And we know about this important history because of David Blight, an African American studies professor at Yale University and author of "Race and Reunion."

LX News storyteller Jalyn Henderson caught up with Blight to learn more about this historic event.

Jalyn: This ceremony happened hundreds of years ago. There are very few photos or even documentation of it happening. How and when did you learn about it?

David: "In the 1990's, I was at Harvard University on a fellowship. I was in the library, and I was working in a collection of Union veterans' papers that were not very organized. [The library] turned these boxes over to me and in one of the boxes in a file labeled 'The First Decoration Day,' I found this story. It was written on a large piece of cardboard, probably by an old veteran. And it was recording the story, or part of it, from a newspaper article that had appeared in the New York Tribune in May of 1865. He wrote this extraordinary tale about this parade that occurred on a horse track, a race course in Charleston, South Carolina, led by African American former slaves in early May 1865. And when I first read it, I really could hardly believe it. I thought, 'This is some old veteran making up something.'"

Jalyn: What exactly happened on that day?

David: "According to the press, about 10,000 people were on this old race course, led by Black children and by women and men. They were followed by Union soldiers singing hymns, singing 'John Brown's Body' as they marched, commemorating the nearly 260 Union dead soldiers who had been buried in that gravesite without names. There were other eyewitnesses. Preachers preached. Then they all broke up and went back into the infield of the race track and did what most of us do today. They held picnics, they had speeches, children ran races and so on and so forth. So it was their way of dedicating not only the graves of the dead, but it was also their way of declaring the meaning of the Civil War and declaring a federal Union victory."

Jalyn: This sounds like a big event that had a lot of community involvement. Why haven't we heard about it before?

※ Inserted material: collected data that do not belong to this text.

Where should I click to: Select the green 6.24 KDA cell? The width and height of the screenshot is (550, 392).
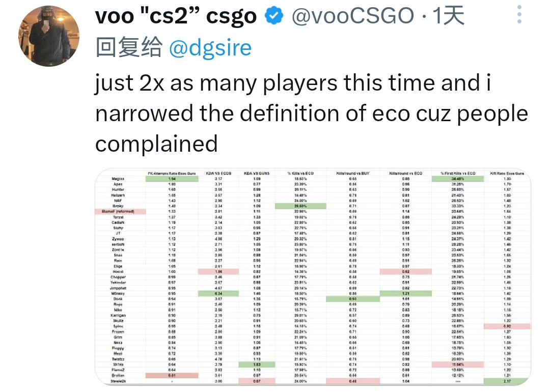218,293
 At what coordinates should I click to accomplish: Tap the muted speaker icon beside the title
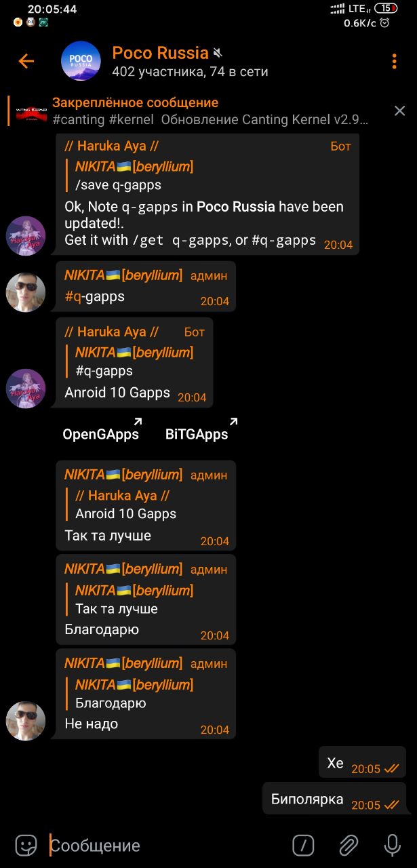pos(218,53)
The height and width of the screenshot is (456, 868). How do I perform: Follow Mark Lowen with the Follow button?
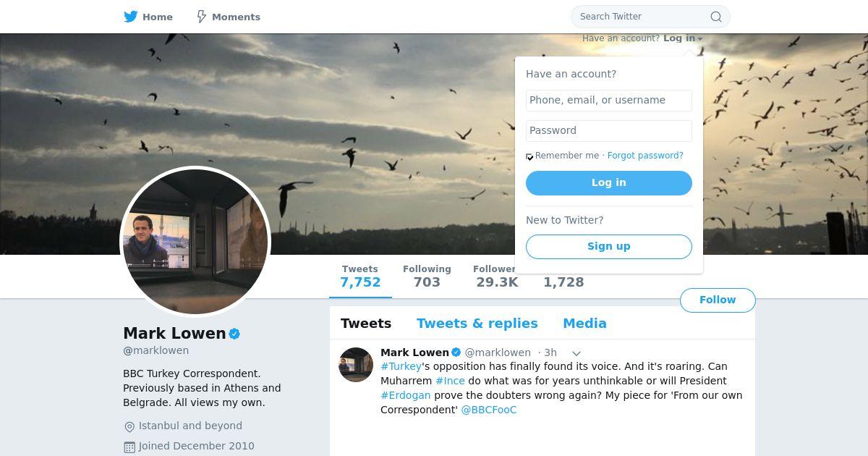(718, 300)
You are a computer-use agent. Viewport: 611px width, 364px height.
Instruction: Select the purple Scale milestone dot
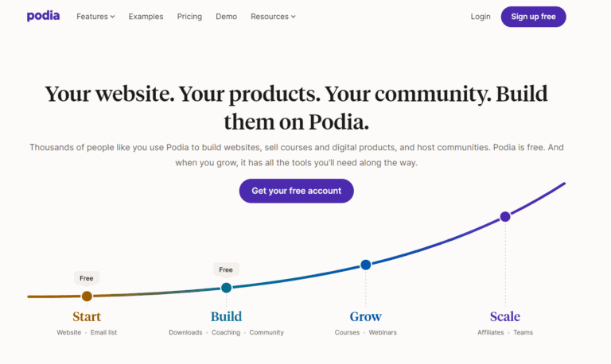pos(505,216)
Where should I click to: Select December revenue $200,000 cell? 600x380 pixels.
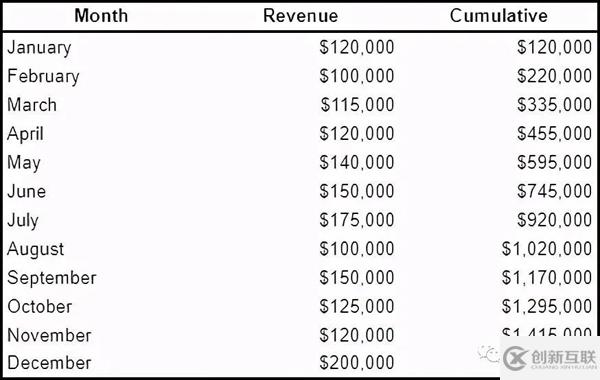357,363
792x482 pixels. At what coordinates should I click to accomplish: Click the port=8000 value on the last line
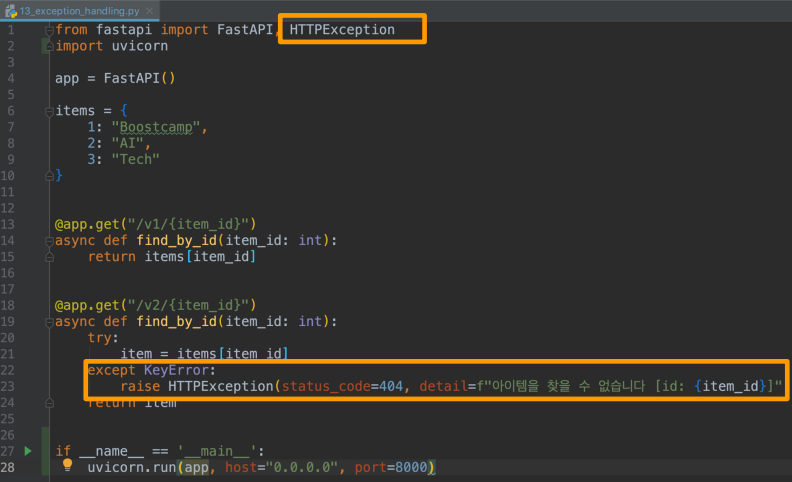tap(391, 467)
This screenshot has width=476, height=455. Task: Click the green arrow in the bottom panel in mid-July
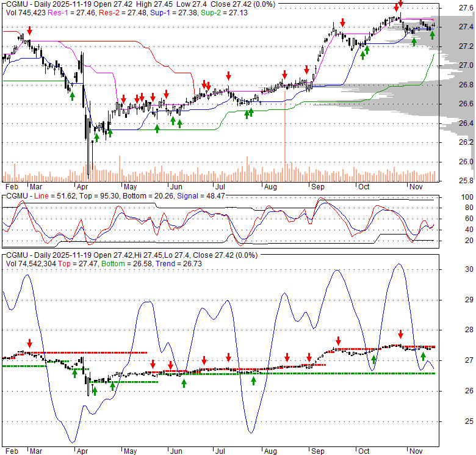tap(253, 380)
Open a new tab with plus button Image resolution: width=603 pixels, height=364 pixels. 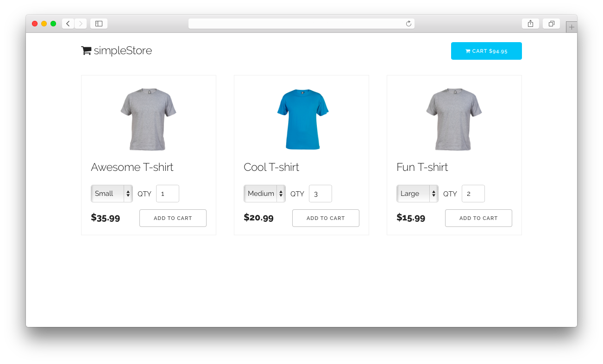point(572,27)
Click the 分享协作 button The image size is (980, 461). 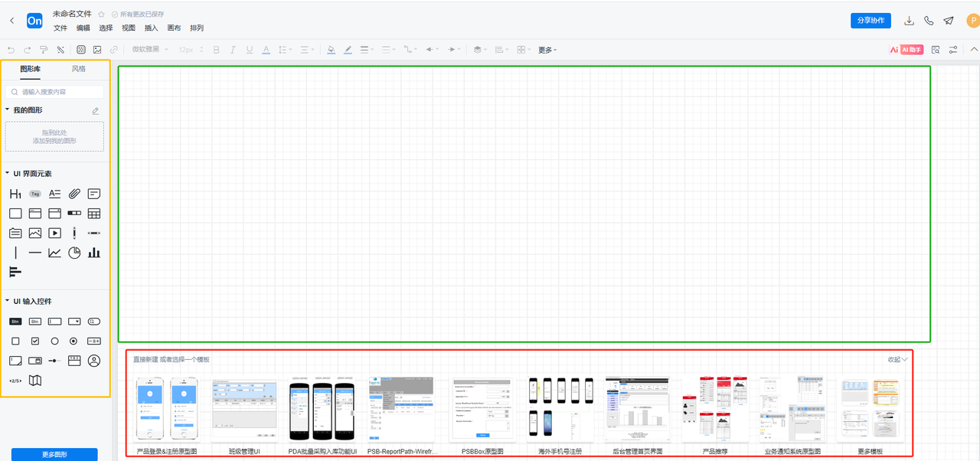click(x=871, y=21)
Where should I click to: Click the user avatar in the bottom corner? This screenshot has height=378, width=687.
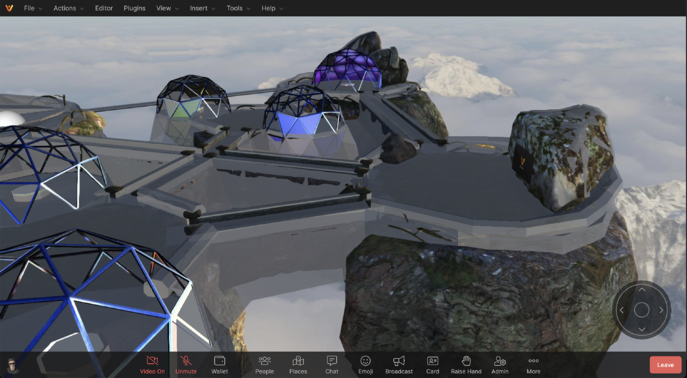click(12, 365)
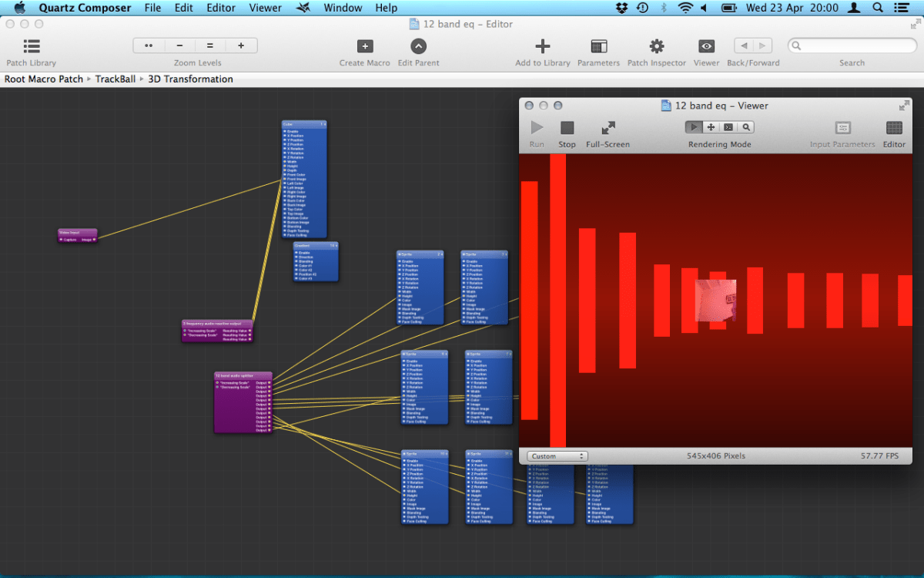Select TrackBall in the breadcrumb path
Viewport: 924px width, 578px height.
click(115, 79)
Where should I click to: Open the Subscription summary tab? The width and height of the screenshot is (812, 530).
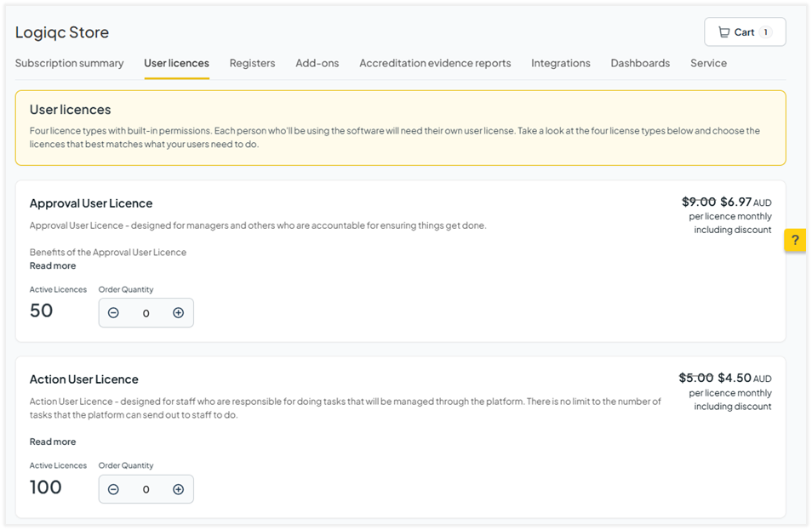click(x=69, y=63)
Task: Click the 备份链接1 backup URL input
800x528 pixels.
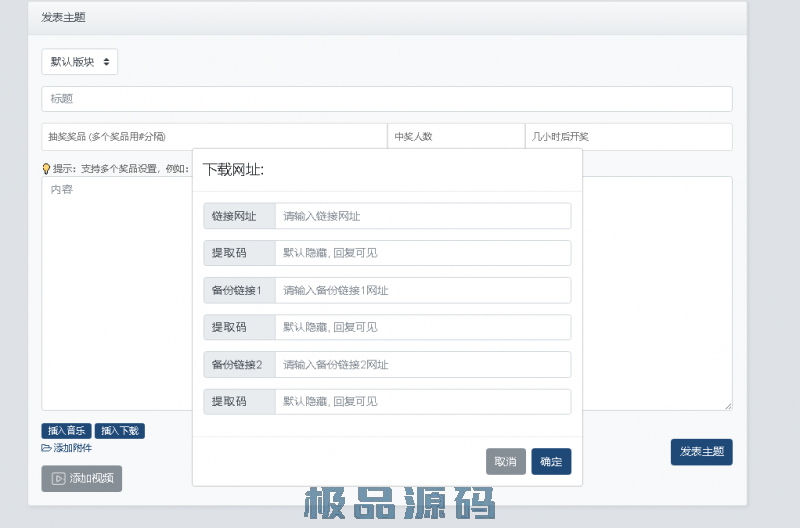Action: [422, 290]
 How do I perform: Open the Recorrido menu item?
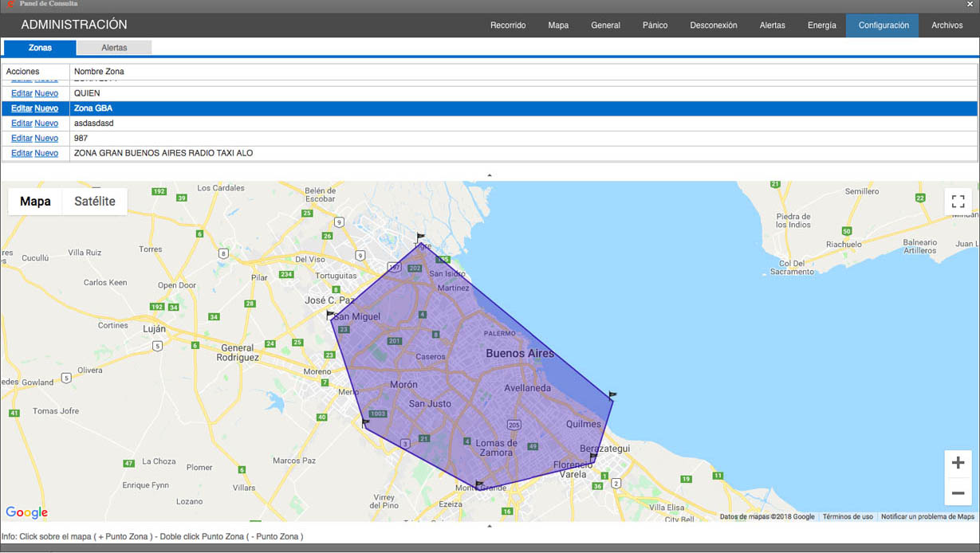pos(508,25)
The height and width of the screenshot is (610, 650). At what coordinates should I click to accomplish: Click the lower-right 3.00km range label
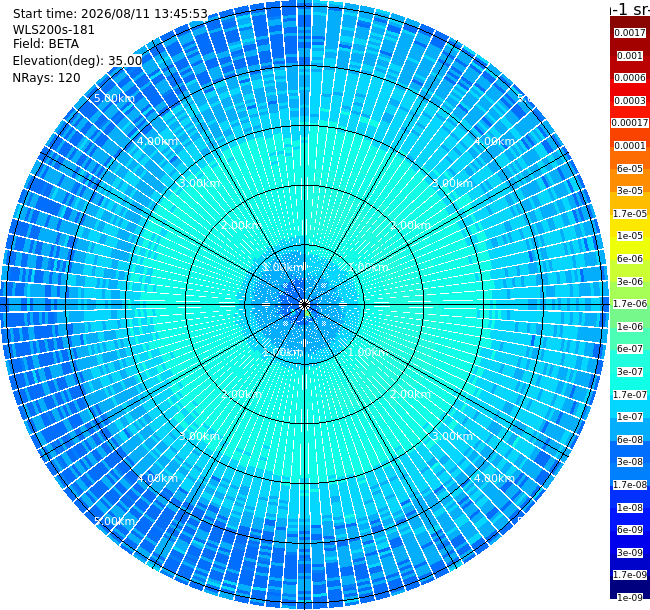coord(452,436)
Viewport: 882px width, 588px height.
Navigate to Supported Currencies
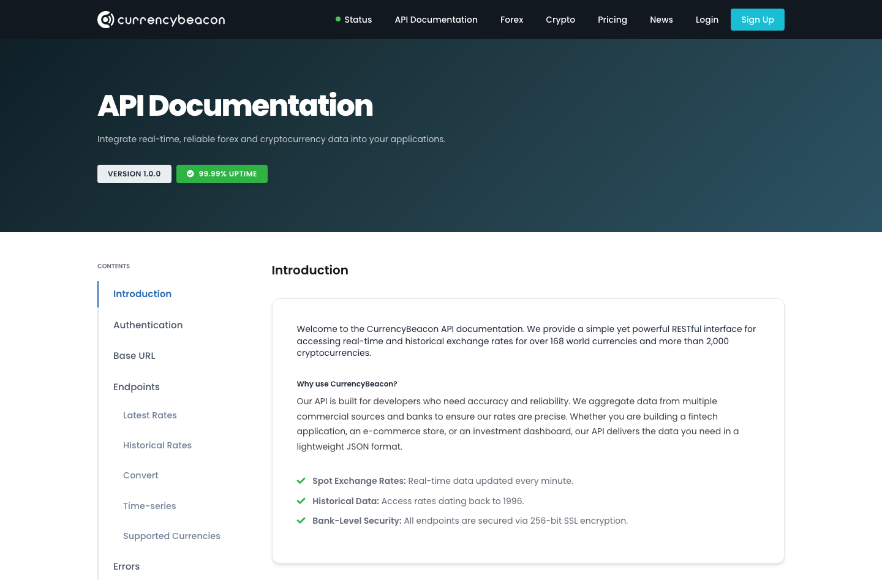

David: "I think it's a classic case of how public collective memory works. This was not a story white Charlestonians wanted to remember. And as we now know, it never died in the kind of community, public memory of Black Charlestonians, but the 'Lost Cause' story took over Southern memory by the end of Reconstruction and through the latter part of the 19th century. The 'Lost Cause' story became so prevalent that this story had no chance of being remembered publicly. It just didn't belong in the same story as all this honoring of the Confederate dead and the honoring of Southern soldiers and the honoring of soldierly value as they conceived it. It's extraordinary, though, to think of how many people actually witnessed it."

Jalyn: Why is it important that we preserve this history?

David: "As a historian, you probably can expect my answer. Everything's worth recording and preserving and keeping because we don't know what it's going to mean 100 years later. We don't know what it's going to mean to subsequent generations. We don't know how the story's going to be shaped and reshaped by new evidence. This first Memorial Day is just a microcosm. You know, it's a classic small example of a sort of remarkable event — let's face it, that just got almost completely lost."